Sri Aurobindo says that both reason and higher experience show to us that there is a stability, which is superior to the movement and which is the source of the movement. Our question is how the reason perceives this stable and secondly how does our experience give us the witness of this stable; this is our basic question. As in geometry you have a process of proving in which you have first a statement of what is to be proved and then there is an to argument to prove. Similarly, we must know what is it that we are trying to prove? We are trying to prove that the movement is subordinate to stability. We want to prove by two methods by the method of reasoning and by the method of experience. When by both the methods, we can prove it then we shall have a complete satisfaction. We shall have a complete assurance that there is an existence, which is stable and which is the cause of all that is there in the world and if you mean God, the stable, which is the cause of the movement. If this is our definition of God then we shall have said that we have now proved the existence of God.

All that you have been doing so far is only a preface or some kind of preliminary steps in the direction to prove this. I shall restate some of the things which I have said earlier and then moved forward so that the entire process becomes very clear. You remember that we have said that there is in the history of thought a long effort to prove the existence of God and I had given one formulation of the proof of the existence of God. I shall repeat it for the sake of reaffirmation. In all matters of reasoning we need to repeat the same arguments again and again because there are so many ….. in the rational arguments that even though they are grasped at one time, after some time what we have grasped gets lost. It’s a psychological difficulty of grasping any ….that is why you should pardon me, if there are repetitions of this kind because it is only a kind of a reaffirmation to our own process of reasoning, so that what is to be grasped is really grasped.  

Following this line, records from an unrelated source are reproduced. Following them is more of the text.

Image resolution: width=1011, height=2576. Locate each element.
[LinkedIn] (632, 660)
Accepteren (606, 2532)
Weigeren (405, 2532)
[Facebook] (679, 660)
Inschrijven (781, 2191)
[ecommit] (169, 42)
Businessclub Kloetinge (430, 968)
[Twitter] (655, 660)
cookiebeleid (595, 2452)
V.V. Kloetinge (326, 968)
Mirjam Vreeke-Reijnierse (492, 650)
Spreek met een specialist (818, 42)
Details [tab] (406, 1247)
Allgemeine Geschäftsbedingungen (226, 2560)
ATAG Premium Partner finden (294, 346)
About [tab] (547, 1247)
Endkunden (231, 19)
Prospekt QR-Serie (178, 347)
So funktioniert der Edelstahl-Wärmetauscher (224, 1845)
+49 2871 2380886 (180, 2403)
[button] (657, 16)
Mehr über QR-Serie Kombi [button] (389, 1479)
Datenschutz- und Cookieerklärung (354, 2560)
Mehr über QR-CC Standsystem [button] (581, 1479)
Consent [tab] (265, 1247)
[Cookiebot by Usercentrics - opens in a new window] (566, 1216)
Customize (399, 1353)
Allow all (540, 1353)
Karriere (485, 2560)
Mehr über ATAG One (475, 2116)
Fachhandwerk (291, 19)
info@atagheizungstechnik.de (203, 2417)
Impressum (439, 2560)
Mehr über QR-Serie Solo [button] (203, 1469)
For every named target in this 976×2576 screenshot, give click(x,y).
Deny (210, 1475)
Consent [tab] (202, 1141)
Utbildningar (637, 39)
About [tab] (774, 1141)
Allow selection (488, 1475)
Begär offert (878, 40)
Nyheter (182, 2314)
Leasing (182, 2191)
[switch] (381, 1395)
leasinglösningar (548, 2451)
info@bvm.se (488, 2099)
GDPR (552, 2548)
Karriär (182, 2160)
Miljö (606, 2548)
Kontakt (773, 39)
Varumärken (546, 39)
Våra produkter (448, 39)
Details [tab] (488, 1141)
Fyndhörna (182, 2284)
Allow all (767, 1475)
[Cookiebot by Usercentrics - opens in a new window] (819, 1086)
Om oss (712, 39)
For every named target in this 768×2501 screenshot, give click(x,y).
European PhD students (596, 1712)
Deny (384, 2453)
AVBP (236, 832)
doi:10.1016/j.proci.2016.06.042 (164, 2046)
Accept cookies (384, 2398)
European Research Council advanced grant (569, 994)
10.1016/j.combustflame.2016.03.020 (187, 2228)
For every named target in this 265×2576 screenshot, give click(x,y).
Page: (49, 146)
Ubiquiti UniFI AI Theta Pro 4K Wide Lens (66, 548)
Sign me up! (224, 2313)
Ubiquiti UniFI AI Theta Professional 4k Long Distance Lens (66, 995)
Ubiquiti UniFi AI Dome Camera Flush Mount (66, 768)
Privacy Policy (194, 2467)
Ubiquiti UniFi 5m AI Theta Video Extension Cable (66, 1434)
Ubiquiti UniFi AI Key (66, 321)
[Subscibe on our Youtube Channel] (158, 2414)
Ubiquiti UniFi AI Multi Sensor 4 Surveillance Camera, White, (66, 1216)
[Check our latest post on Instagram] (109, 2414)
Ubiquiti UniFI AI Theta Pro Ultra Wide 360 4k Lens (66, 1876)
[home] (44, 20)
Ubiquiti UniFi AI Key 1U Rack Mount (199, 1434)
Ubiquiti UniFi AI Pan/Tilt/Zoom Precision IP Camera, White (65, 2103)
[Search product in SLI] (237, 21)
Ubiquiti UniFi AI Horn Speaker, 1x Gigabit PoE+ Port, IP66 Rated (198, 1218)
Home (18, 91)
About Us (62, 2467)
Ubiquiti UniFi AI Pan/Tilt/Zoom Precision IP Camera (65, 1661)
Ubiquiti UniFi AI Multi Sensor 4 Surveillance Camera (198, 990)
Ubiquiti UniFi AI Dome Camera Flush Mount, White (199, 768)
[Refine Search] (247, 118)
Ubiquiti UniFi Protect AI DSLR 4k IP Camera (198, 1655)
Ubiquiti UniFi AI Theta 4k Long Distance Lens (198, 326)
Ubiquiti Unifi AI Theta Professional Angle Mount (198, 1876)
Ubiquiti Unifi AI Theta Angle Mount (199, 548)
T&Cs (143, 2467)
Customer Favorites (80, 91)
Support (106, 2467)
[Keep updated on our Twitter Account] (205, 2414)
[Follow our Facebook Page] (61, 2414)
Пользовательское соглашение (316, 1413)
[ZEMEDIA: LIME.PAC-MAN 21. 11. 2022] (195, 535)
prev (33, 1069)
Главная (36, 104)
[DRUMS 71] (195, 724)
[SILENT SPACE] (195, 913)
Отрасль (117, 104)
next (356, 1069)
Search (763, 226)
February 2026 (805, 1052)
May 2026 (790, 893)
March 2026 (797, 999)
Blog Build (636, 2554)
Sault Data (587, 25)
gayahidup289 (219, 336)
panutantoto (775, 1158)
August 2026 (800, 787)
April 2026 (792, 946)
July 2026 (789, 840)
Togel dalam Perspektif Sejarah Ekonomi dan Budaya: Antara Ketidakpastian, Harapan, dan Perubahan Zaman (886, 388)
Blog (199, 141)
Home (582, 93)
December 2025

I told you the formulation of this argument which is called the ontological argument, which was formulated by Anselm. His argument was ‘God is that than whom nothing greater can be conceived’. Mind you, it doesn’t say that God exists, it simply says there is a conception of God. What is that conception? He is someone than whom nothing greater can be conceived. None is greater that is all, this is the definition of God. He said, ‘I want to prove God, who is conceived in this concept, if you have any arguments against this conception then you can say that well I don’t accept this definition of God. then its matter. If you start by saying that God is one by definition than whom nothing greater can be conceived, if you start with this statement then either you first of all reject my definition and say, ‘no, this is not God’; then give another definition of God, if you can. Do you have any conception of God, which does not fit in with this description? Normally, the answer is this is quite all right; this is the definition because God is the greatest, the highest, the absolute. This is all that is said in this definition ‘God is that then whom nothing greater can be conceived’ he doesn’t say, ‘God exists’, this is only a definition, a conception.